> [RECORDS SHOWN]:

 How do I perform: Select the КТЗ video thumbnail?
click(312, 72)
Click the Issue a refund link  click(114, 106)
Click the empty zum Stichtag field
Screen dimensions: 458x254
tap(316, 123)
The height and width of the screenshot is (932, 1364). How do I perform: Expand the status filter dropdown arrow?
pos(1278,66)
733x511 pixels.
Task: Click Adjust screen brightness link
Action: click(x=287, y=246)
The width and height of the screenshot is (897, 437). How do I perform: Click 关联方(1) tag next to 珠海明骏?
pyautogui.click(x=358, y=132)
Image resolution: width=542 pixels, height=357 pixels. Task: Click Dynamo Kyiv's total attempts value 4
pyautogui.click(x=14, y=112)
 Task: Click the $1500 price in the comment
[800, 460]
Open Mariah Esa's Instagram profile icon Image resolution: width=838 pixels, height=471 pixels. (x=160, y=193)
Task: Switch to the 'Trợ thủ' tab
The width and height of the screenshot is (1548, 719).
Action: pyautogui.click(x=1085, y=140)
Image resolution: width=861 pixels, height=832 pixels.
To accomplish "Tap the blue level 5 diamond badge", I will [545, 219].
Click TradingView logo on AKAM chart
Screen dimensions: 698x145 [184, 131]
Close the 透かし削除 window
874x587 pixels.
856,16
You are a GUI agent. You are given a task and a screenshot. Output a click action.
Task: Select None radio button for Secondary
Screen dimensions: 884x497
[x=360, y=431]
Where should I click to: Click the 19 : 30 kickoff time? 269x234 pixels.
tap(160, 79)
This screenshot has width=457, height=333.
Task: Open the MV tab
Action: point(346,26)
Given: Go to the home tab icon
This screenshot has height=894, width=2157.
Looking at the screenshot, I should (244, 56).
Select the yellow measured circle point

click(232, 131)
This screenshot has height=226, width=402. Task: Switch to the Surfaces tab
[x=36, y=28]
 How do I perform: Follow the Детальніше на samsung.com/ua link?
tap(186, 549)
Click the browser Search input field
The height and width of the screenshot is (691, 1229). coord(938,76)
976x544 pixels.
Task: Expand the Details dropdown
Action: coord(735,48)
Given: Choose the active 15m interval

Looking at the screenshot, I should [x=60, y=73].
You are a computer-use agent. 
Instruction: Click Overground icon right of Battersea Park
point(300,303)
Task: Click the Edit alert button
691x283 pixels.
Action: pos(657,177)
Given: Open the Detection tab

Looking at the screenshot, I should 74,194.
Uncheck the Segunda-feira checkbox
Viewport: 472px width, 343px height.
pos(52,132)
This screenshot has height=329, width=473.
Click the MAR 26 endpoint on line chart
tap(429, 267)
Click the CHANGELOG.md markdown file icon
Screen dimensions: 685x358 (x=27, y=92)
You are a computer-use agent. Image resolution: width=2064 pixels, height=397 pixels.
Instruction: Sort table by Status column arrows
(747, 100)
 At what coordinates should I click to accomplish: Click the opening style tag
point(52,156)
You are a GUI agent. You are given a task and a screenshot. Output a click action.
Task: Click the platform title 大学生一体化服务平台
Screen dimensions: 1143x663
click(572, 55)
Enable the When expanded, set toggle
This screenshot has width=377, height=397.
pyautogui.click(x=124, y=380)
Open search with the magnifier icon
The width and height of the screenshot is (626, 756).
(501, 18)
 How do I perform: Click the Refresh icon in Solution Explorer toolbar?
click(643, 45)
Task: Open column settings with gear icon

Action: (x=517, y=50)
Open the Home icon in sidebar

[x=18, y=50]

> [PROBLEM DESCRIPTION]:
Only lines that include "agent" belong in the answer; return them from the entries above.

> [RESULT BELOW]:
You are a GUI agent. You are given a task and a screenshot. Output a click action.
You are a computer-use agent. 
You are a computer-use agent. Image resolution: width=2064 pixels, height=397 pixels.
You are a GUI agent. You are given a task and a screenshot. Output a click action.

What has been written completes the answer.